A baby girl who doctors believed "would not make it" has been reunited with her twin brother after they were separated at birth.
The babies were delivered prematurely in an emergency caesarean section on 8 March when Laura Hough was 30 weeks pregnant.
The pair were then separated so they could both receive immediate medical attention, and after two weeks they have now been reunited in their incubator.
Hough, 27, said seeing her twins holding hands for the first time after they were reunited left her in tears and "filled with love".
Doctors told Hough that baby Neve would likely not survive the pregnancy as she was not getting enough nutrients in the womb due to her placenta deteriorating.
Hough said thinking about potentially losing her baby girl was "terrifying" and that all she could do was think about whether they were going to be OK.

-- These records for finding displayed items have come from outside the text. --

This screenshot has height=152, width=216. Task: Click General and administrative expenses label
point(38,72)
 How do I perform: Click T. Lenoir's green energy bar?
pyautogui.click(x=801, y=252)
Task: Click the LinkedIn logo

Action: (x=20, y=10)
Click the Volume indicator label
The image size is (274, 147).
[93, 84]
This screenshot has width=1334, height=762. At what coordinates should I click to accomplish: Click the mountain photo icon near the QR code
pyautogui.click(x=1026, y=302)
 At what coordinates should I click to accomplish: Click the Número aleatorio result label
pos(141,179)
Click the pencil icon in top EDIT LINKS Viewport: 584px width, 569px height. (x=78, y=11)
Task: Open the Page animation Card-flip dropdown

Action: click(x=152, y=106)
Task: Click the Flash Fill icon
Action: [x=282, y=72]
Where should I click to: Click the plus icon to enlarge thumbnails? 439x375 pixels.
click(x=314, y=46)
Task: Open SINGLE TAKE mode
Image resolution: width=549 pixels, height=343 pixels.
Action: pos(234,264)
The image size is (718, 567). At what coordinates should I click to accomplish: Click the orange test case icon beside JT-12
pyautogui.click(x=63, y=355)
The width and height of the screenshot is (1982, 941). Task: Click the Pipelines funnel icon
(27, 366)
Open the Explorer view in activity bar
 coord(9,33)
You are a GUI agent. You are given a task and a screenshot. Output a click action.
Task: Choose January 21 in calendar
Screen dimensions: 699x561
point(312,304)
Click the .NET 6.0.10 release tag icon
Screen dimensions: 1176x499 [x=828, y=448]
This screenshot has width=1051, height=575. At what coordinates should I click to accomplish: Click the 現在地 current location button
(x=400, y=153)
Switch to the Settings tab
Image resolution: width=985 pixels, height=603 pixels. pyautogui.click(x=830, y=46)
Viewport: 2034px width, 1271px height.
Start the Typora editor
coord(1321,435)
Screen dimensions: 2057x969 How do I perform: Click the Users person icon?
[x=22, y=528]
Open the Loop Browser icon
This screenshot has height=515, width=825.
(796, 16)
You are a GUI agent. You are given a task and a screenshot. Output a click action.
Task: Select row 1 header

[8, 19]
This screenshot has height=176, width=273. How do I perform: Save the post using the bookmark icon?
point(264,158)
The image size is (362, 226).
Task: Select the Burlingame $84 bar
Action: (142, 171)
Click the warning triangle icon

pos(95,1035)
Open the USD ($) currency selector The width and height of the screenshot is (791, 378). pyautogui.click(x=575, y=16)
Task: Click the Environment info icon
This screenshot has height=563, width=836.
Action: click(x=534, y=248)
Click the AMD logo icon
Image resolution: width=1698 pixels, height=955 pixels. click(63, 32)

Louie was born at 2.12pm and his little sister was born two minutes later in a separate operation at Liverpool Women's Hospital.
Despite the fears Neve was born healthy and was able to breathe on her own,
She weighed just 1lbs 7oz – the size of a small doll – while Louie weighed just over 3lbs.
Louie’s lung had collapsed during the premature birth, and he had to have treatment to drain the air out.
Hough, from Liverpool, said: “It was the best day of my life, I’m just made up with them.
“To go from fearing that Neve wouldn’t make it to seeing them both cuddling and holding hands – there are no words.
“When they told me that Neve wasn’t going to make it, I couldn’t think straight.
“It was so difficult and so scary because I was so excited to meet them but I was so worried if they were going to be OK.
“When they were born it was a massive relief, I couldn't have been happier.”
Hough and partner Chris Carey, 33, said it was an "incredibly emotional" day when they were finally able to hold them both.
Hough said she couldn’t wait to be a mum and that she had been "shocked" when she was told she was going to have twins.
She said: “Holding them both was just great, because it was hard when they were separated as they were in different rooms.
“When we were told they could be in the same incubator, watching them cuddle and holding hands it was so emotional.
“I can’t wait to bring them home.
"It's still surreal to me to say I'm a mum of two. But I am and it's incredible."
The babies will remain under observation at the hospital until Hough’s due date in May, but she said their home is already ready and painted.
The couple thanked the hospital staff, who they said have been "absolutely brilliant".